Theoretically this should be very easy but I've been having an
incredible amount of difficulty with it. I'm sure that it's been done
thousands of times before but I can't find any examples. Can anyone
help?

Thanks in advance

Number two and three can't be done within standard C. You need low
level console access via either extensions to your C library or a third
party library like curses, or directly call the screen control routines
of your OS.

Once you get the low level routines done, (for which post in a more
platform relevant group), number one and four can be easily
accomplished by standard C.
 
M

mark_bluemel

Simon said:
I'm trying to find some nice, concise code that asks the user for their
name and then stores it. I'd like it to behave as follows:

1. The user can type in up to 12 letters or numbers
2. Once 12 letters or numbers have been entered onto the screen,
nothing is displayed if they press further keys
3. If there are 12 letters on the screen and they user has made a
mistake then they can delete letters using backspace
4. The code only saves the user's name once enter is pressed (ie check
for '\n')

Theoretically this should be very easy but I've been having an
incredible amount of difficulty with it. I'm sure that it's been done
thousands of times before but I can't find any examples. Can anyone
help?

This is not very easy at all, at least not if you use the standard I/O
facilities of the C language.

You are going to have to
* read input a character at a time unbuffered (normally input will
be buffered
and take place a line at a time),

* do your own echoing (which means you have to disable the default
terminal echoing,

* handle a wide range of "unusual input" (backspace or del? Do you
want to handle
arrow keys as well?)

* and more...

You probably need to look at non-standard but common solutions, which
will almost certainly be platform-specific. On Un*x-like systems,
"curses" may be appropriate, on Windoze, I don't know.
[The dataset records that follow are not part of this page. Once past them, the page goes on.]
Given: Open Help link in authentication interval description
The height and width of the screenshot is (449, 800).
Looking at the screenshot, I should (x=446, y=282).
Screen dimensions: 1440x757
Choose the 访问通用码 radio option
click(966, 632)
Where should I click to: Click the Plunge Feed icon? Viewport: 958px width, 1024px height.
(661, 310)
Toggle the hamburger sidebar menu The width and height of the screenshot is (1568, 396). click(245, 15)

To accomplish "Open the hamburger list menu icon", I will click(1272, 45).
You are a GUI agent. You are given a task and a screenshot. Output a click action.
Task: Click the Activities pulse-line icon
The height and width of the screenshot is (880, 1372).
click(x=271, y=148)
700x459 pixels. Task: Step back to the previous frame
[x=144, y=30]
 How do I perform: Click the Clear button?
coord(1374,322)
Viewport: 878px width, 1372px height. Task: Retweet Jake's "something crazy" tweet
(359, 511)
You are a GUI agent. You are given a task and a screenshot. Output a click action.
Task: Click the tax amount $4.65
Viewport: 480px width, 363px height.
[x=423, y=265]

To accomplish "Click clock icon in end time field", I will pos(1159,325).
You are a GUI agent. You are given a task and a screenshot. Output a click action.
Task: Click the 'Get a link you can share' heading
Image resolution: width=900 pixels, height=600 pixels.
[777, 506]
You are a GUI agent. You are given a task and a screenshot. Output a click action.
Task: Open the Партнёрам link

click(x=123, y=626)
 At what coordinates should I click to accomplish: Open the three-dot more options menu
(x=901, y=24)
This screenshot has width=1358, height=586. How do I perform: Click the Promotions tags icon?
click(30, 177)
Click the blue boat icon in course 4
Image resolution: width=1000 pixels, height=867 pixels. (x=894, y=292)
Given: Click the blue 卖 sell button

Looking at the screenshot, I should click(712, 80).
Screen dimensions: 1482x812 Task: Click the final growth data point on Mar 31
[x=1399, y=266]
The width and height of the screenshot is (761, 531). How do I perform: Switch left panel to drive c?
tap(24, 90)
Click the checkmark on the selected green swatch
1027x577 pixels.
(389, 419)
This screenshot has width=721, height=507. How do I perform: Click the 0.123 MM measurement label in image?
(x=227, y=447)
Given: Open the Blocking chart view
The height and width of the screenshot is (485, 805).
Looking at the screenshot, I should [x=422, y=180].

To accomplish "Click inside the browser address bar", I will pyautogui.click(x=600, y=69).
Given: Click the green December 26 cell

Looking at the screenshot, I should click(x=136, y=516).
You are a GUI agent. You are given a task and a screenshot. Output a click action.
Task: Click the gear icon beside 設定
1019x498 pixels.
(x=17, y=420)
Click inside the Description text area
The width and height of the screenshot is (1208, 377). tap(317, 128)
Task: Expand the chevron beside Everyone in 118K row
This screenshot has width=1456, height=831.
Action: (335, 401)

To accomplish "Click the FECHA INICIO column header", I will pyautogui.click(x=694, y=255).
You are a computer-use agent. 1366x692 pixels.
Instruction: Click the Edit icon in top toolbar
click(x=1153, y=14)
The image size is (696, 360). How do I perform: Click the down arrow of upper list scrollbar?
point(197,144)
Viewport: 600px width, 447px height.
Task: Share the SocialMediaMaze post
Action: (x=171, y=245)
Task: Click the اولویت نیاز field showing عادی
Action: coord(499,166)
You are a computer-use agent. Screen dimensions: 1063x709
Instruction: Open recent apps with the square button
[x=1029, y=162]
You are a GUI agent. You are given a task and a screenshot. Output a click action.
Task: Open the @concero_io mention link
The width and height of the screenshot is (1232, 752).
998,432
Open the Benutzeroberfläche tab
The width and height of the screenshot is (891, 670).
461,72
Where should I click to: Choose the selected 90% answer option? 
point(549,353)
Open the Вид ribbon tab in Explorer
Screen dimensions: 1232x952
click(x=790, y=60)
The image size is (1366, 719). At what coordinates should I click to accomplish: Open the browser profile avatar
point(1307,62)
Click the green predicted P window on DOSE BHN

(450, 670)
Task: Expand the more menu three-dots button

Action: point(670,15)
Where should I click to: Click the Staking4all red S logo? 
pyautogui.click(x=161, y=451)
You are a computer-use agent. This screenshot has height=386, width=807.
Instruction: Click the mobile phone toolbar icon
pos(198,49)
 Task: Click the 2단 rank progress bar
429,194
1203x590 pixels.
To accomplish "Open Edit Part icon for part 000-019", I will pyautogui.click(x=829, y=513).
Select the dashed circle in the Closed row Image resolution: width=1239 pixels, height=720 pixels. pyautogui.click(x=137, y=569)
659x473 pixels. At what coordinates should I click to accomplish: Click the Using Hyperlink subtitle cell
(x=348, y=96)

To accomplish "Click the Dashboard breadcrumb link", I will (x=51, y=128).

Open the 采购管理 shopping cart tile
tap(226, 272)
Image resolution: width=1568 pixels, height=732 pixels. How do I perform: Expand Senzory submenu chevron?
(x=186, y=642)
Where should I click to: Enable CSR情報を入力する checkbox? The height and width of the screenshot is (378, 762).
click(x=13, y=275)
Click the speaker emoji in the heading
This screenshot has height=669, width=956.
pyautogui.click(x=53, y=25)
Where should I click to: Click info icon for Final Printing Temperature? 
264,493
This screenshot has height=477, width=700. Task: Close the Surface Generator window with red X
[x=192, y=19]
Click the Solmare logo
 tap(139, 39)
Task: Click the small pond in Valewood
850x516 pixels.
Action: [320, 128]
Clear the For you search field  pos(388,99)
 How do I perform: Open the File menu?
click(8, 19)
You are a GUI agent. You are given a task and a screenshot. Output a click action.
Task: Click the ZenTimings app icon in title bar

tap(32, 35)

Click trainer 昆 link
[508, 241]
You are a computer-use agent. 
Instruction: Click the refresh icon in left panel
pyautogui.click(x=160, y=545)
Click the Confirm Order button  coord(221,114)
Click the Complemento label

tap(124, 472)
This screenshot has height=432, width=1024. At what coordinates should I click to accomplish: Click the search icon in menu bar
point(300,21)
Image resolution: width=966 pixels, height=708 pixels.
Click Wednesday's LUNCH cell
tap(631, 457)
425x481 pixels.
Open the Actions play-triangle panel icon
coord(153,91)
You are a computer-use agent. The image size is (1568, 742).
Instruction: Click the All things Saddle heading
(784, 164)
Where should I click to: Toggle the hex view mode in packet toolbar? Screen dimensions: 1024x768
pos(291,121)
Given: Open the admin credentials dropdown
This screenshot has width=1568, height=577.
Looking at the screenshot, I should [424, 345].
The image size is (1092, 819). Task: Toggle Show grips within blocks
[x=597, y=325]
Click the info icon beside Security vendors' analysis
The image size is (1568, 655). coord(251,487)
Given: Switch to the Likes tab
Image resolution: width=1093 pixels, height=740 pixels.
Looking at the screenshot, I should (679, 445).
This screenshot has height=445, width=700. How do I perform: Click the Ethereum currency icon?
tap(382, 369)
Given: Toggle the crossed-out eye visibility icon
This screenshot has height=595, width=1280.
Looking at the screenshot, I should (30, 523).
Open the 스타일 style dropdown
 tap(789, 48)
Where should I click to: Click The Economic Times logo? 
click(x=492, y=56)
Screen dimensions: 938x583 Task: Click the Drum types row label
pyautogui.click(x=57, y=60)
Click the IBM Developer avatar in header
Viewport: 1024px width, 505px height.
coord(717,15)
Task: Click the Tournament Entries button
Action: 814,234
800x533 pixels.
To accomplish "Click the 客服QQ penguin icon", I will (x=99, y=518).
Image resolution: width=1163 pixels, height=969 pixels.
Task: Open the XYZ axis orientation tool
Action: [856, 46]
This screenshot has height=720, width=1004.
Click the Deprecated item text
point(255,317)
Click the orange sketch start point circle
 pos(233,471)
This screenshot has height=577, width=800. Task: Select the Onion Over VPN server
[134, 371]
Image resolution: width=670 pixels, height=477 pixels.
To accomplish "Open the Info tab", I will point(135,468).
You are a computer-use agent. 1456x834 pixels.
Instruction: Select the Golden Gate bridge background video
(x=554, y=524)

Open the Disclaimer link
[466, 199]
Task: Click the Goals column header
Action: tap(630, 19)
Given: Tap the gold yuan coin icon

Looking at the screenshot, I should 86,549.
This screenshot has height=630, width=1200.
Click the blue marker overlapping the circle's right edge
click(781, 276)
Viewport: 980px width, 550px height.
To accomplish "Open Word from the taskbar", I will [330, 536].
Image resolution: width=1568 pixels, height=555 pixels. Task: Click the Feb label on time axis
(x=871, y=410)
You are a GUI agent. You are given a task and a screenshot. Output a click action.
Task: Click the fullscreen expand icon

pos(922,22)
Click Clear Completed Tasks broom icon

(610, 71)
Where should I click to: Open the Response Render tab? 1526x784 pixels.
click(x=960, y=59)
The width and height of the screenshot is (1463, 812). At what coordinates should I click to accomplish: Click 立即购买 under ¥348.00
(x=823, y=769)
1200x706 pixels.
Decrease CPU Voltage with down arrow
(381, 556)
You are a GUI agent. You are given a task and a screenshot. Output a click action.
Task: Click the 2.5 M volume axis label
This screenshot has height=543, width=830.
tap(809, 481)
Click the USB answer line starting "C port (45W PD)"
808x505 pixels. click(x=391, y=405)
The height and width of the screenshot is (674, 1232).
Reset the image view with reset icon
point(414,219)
You may do well to ask on a newsgroup related to your platform.
 
F

Fred Kleinschmidt

Simon said:
I'm trying to find some nice, concise code that asks the user for their
name and then stores it. I'd like it to behave as follows:

1. The user can type in up to 12 letters or numbers
2. Once 12 letters or numbers have been entered onto the screen,
nothing is displayed if they press further keys
3. If there are 12 letters on the screen and they user has made a
mistake then they can delete letters using backspace
4. The code only saves the user's name once enter is pressed (ie check
for '\n')

Theoretically this should be very easy but I've been having an
incredible amount of difficulty with it. I'm sure that it's been done
thousands of times before but I can't find any examples. Can anyone
help?

Thanks in advance

Simon

Look at JFormattedTextField
 
S

Simon

This is not very easy at all, at least not if you use the standard I/O
facilities of the C language.

You are going to have to
* read input a character at a time unbuffered (normally input will
be buffered
and take place a line at a time),

* do your own echoing (which means you have to disable the default
terminal echoing,

* handle a wide range of "unusual input" (backspace or del? Do you
want to handle
arrow keys as well?)

* and more...

You probably need to look at non-standard but common solutions, which
will almost certainly be platform-specific. On Un*x-like systems,
"curses" may be appropriate, on Windoze, I don't know.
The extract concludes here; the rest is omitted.